I did some fiddling with GCC.
Code:
// for ( i = 0 ; i < 10 ; i++ ) a[i] = 0;
cmpl $9, -12(%ebp) // compare(9, i)
jle L18 // if <= goto L18
jmp L16 // goto L16
L18:
movl -12(%ebp), %eax // %eax = i
movl $0, -72(%ebp,%eax,4) // a[i] = 0
leal -12(%ebp), %eax // %eax = &i
incl (%eax) // i++
jmp L15 // goto L15
Code:
// for ( p = a ; p != end ; p++ ) *p = 0;
movl -76(%ebp), %eax // %eax = p
cmpl -80(%ebp), %eax // compare(end, p)
jne L22 // if != goto L22
jmp L14 // goto L14
L22:
movl -76(%ebp), %eax // %eax = p
movl $0, (%eax) // *p = 0
leal -76(%ebp), %eax // %eax = &p
addl $4, (%eax) // p++ (pointer arithmitic)
jmp L19 // goto L19
Optimisation (-O2) makes a big difference.
Code:
// for ( i = 0 ; i < 10 ; i++ ) a[i] = 0;
L28:
movl $0, -56(%ebp,%eax,4) // *(a + i) = 0
incl %eax // i++
cmpl $9, %eax // compare(9, i)
jle L28 // if <= goto L28
Code:
// for ( p = a ; p != end ; p++ ) *p = 0;
L33:
movl $0, (%eax) // *p=0
addl $4, %eax // p++
cmpl %edx, %eax // compare(end, p)
jne L33 // if != goto L33
There is definitely an additional add in there for the index subscripting, but whether there is a difference in clock cycles, someone else will have to tell.

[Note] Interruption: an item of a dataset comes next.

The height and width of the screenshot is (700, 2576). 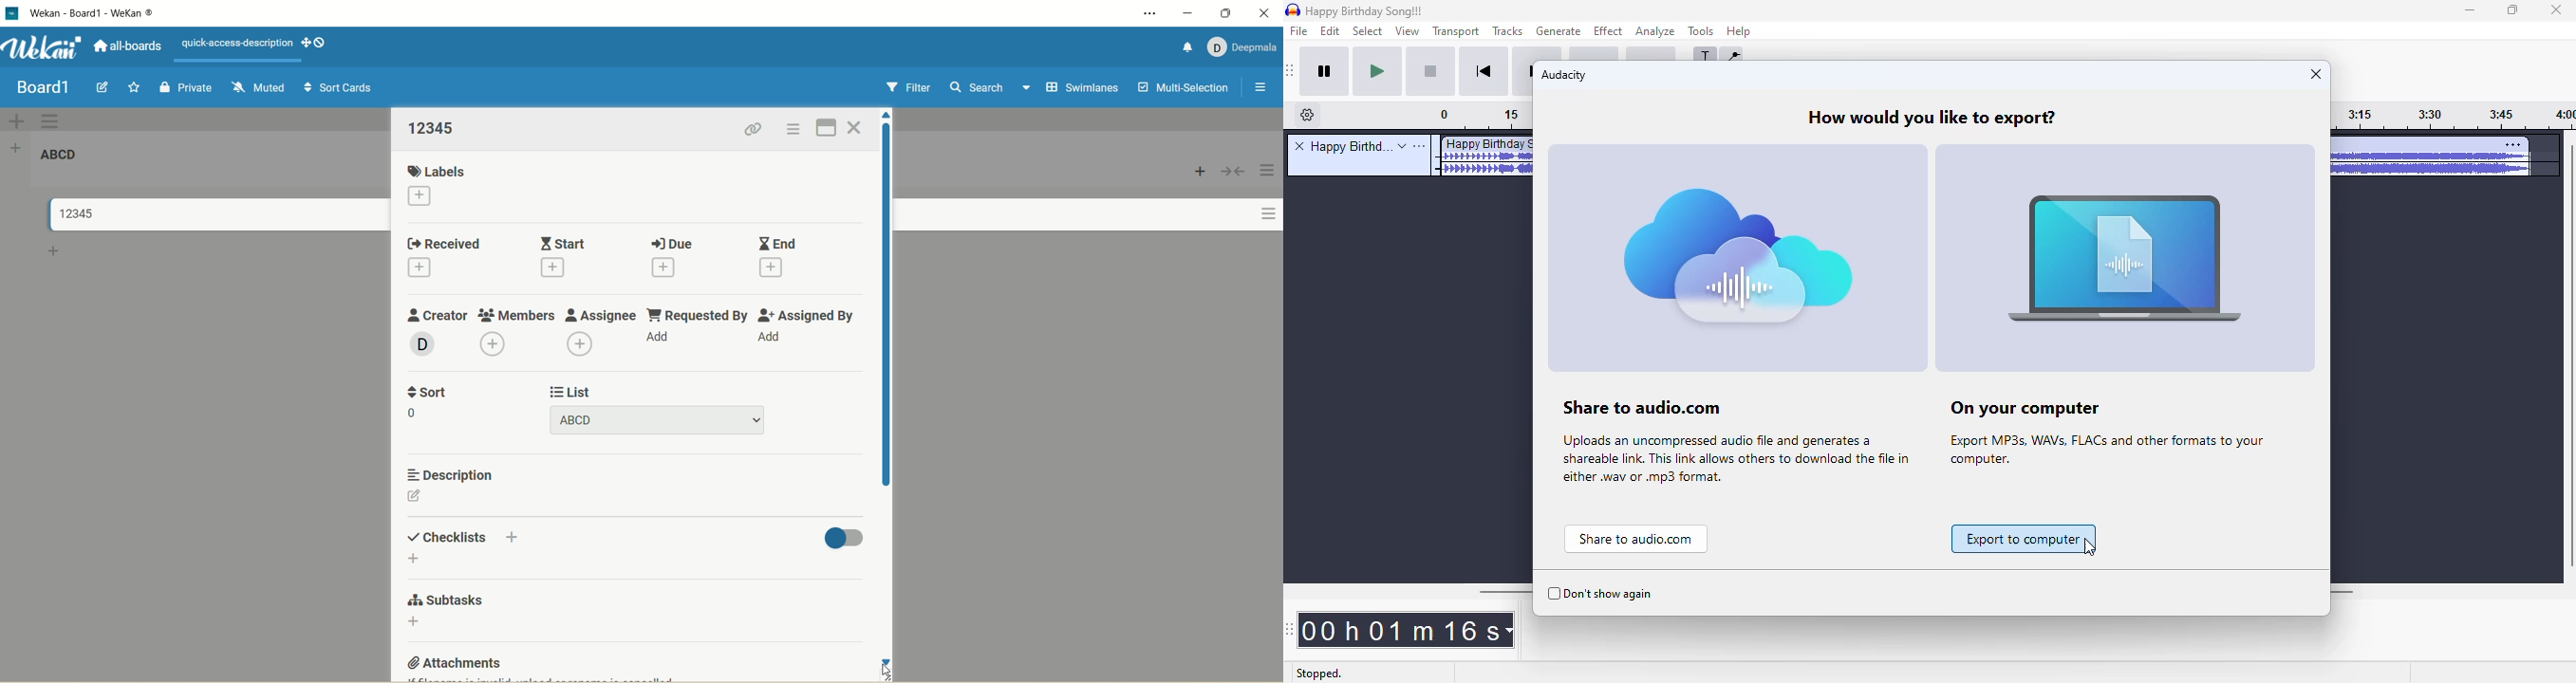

And finally the original example:
Code:
void test3(void)
{
int i;
unsigned char dest[10], source[10];
unsigned char maskbyte = 5;
for ( i = 0; i < 10 ; i++ )
{
dest[i] = (source[i] & maskbyte)+(dest[i] & ~maskbyte);
}
}
Here is the optimised assembly:
Code:
movb -24(%ebp,%ecx), %dl // %dl = dest[i]
movb -40(%ebp,%ecx), %al // %al = source[i]
andl $5, %eax // %eax = %eax & maskbyte
// %eax = source[i] & maskbyte
// Note: %al is the low byte of %eax
andl $-6, %edx // %edx = %edx & ~maskbyte
// %edx = dest[i] & ~maskbyte
// Note: %dl is the low byte of %edx
addl %edx, %eax // %eax = %eax + %edx
// (source[i] & maskbyte)+(dest[i] & ~maskbyte)
movb %al, -24(%ebp,%ecx) // dest[i] = %al
// Note: %al is the low byte of %eax
incl %ecx // i++
cmpl $9, %ecx // compare(9, i)
jle L43 // if <= goto L43
I'm not sure if that settles any arguments, but it taught me a bit more about reading assembly.